Si les opérateurs de marché ont saisi cette opportunité, c'est évidemment parce que Wall Street ne semble pas avoir épuisé son potentiel de hausse. "Les valorisations des actions américaines sont tendues mais des fondamentaux robustes nous conduisent à maintenir notre recommandation "neutre" (sur ce marché)", écrit Lyxor AM. A l'appui de son propos, la société de gestion d'actifs cite un consensus selon lequel les bénéfices par action des sociétés composant le S&P 500 devraient bondir de 19% au premier trimestre de l'année 2018, stimulés, notamment, par la vigueur de l'économie mondiale et par la baisse du dollar.

Des freins théoriques au rally

Les freins potentiels à la poursuite du rally de Wall Street demeurent par ailleurs très théoriques. Sur le papier, la réduction de son portefeuille d'actifs de 4.500 milliards amorcée par la Réserve fédérale (Fed) ce mois-ci est synonyme de désengagement de la politique monétaire ultra-accommodante qui a soutenu le marché ces dernières années. Mais la banque centrale américaine a pris bien soin de prévenir que cette diminution de son bilan serait "aussi ennuyeuse que de regarder la peinture sécher sur un mur", afin de ne pas déstabiliser les investisseurs.

Quant à la politique de relance budgétaire promise par l'administration Trump, elle a enfin connu un coup d'accélérateur le 27 septembre, avec la présentation du projet de réforme de la fiscalité. Très attendu, celui-ci doit notamment permettre de baisser de 35% à 20% le taux de l'impôt sur les sociétés (IS). Selon David Kostin, responsable de la stratégie sur les actions américaines chez Goldman Sachs, un taux d'IS de 20% à 25% pourrait accroître la rentabilité des fonds propres des sociétés du S&P 500 de 50 à 100 points de base, en moyenne.

Un PER encore loin du pic de l'année 2000

"Nous ne sommes certainement pas les premiers (ni les derniers) à citer Dark Vador mais sa réplique "c'est à croire qu'il est protégé par la force" semble particulièrement appropriée pour décrire le rally actuel sur le marché d'actions" américain, résume Lukas Daalder, directeur de l'investissement chez Robeco, pour qui "les actions américaines sont chères mais conservent une dynamique digne de Star Wars."

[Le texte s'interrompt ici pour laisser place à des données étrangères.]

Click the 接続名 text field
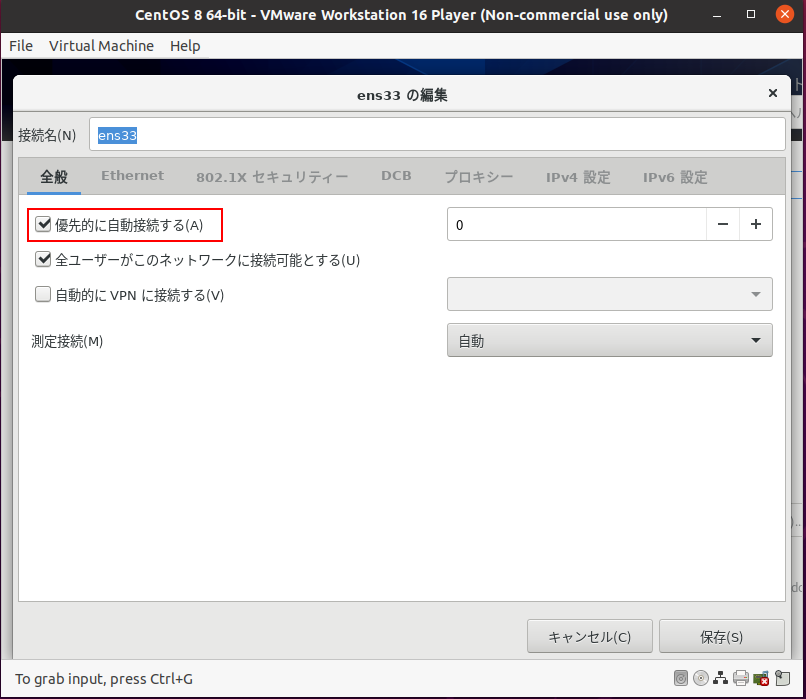This screenshot has width=806, height=699. click(437, 135)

Lukas Daalder va encore plus loin, pointant du doigt un paradoxe selon lequel même "en cas de correction des marchés boursiers, il vaudra probablement mieux détenir des actions américaines, car elles dévisseront moins que celles d'autres régions." Cela avait été le cas lors d'événements affectant pourtant principalement les Etats-Unis, à l'image des attentats du 11 septembre 2001 et de la crise des subprimes (crédits hypothécaires américains à risque) de 2007.

Une remontée encore un peu plus lointaine dans l'histoire montre en outre que le PER du S&P 500 demeure encore loin de son niveau de 24,4 atteint en 2000, à l'aube de l'éclatement de la bulle internet.